Migrating to a new version of Apache Spark

IBM® Z Platform for Apache Spark (FMID HSPK130) is built on Apache Spark. Different service (PTF) levels of the product might provide different versions of Apache Spark. Perform the following steps if you are migrating from one version of Apache Spark to another.

Before you begin

If you previously installed IBM z/OS® Platform for Apache Spark, Version 1.1.0, or IBM Open Data Analytics for z/OS, Version 1.1.0, determine the Apache Spark version that is provided. You can find the Apache Spark version in the RELEASE file in the Spark installation directory. The following sample output indicates that a version of Apache Spark 3.2.4 is provided.

IBM Platform for Apache Spark - Spark, Version 3.2.4 build for Hadoop 3.3.5
Built with Java JRE 1.8.0 IBM ZOS build 8.0.8.25 - pmz6480sr8fp25-20240328_01(SR8 FP25)
Built from Git zos_Spark_3.2.4.5 (revision dd2218dd09818049c3ee64f0a67ecc6d6bba50b2)
Built via Jenkins job zAnalytics/IzODA/zSpark/zos_Spark_3.2.4.5, Build#2
Build flags: -Phive -Phive-thriftserver -Phadoop-3.2

Important: Mixing different Spark components, such as Spark master and worker, from different Apache Spark versions could yield undesirable and unpredictable results. A Spark cluster, for example, might not function properly if the master daemon is started from Apache Spark 3.2.4 whereas the worker daemon is started from Apache Spark 3.5.0.

Important: IBM urges you to install and test the new version of Apache Spark on a test system before you install it on a production system. IBM also recommends that you back up any custom files, such as spark-defaults.conf and spark-env.sh, before installing the new version.

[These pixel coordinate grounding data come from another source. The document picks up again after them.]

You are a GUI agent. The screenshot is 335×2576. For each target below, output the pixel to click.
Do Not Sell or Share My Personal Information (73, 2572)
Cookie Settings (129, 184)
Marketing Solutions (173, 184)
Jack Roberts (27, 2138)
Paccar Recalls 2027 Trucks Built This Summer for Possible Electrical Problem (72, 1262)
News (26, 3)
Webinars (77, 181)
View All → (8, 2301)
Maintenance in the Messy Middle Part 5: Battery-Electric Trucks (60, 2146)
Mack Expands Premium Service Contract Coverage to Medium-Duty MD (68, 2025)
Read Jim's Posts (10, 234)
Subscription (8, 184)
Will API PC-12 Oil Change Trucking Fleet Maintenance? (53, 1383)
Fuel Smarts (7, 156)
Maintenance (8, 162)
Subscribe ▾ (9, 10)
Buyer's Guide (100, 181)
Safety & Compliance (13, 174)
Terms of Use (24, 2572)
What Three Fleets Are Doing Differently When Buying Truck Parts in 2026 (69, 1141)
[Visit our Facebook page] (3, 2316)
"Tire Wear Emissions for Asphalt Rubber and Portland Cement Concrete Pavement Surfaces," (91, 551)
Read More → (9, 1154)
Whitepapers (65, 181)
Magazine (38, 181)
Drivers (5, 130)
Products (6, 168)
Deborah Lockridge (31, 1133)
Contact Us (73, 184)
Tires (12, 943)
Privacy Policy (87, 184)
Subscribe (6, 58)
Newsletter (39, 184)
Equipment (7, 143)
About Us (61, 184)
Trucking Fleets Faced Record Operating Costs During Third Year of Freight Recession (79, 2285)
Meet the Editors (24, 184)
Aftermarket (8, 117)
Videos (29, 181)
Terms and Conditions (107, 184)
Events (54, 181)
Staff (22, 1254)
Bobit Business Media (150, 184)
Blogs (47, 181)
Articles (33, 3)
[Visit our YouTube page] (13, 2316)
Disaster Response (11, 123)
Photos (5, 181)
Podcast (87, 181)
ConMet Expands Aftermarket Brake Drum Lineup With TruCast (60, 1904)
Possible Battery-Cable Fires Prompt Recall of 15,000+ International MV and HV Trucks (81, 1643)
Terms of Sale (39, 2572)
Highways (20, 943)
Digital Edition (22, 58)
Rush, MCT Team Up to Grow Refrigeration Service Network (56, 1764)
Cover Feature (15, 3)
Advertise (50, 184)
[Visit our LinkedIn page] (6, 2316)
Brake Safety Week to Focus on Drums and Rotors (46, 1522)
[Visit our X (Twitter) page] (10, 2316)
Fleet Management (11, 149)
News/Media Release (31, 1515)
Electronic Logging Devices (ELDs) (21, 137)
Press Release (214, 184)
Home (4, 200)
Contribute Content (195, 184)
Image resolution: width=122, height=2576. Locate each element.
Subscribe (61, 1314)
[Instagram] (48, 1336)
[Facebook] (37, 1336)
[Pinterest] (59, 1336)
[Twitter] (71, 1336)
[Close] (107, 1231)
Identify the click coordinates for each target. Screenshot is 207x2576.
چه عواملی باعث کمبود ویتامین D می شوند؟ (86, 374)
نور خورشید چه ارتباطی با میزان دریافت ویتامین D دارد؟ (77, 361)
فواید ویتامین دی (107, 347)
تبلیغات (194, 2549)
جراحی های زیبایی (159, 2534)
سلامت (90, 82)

Before installing the new version of Apache Spark

Complete the following steps to understand the impact of migrating to a newer version of Apache Spark on your applications and to update your level of Java™.

Review the new functionality in the new version of Apache Spark and the changes to the Spark APIs to determine any changes that you might need to make to your applications before migration. Use the information at the following links to learn about the changes. Be sure to consider the changes for each in between Apache Spark version. For example, if you are migrating from Apache Spark 3.2.0 to 3.5.0, you need to consider the changes for Apache Spark 3.3.0, and 3.4.0.
- For high-level information about new features; changes, removals, and deprecations made to the Apache Spark APIs; performance improvements and known issues, see the following links.
  - If your previous Apache Spark version is 3.2.0, start here:
- The Spark SQL and Spark ML projects have additional migration changes for each version of Apache Spark. See the following resources for details.
  - http://spark.apache.org/docs/3.2.0/sql-programming-guide.html.
  - http://spark.apache.org/docs/3.2.0/ml-guide.html.
- The following Spark projects have no specific migration steps. However, they might document new behaviors as of the Spark version.
Based on your findings from the information in step 1, update your applications as needed to work with the new Spark version.
If you are using an older Java level than the one indicated in the RELEASE file, consider updating your Java level.
Ensure that any other open source or third-party software in your environment that interacts with Spark supports the new version of Apache Spark. For example, some versions of Scala Workbench do not work with the new versions of Apache Spark.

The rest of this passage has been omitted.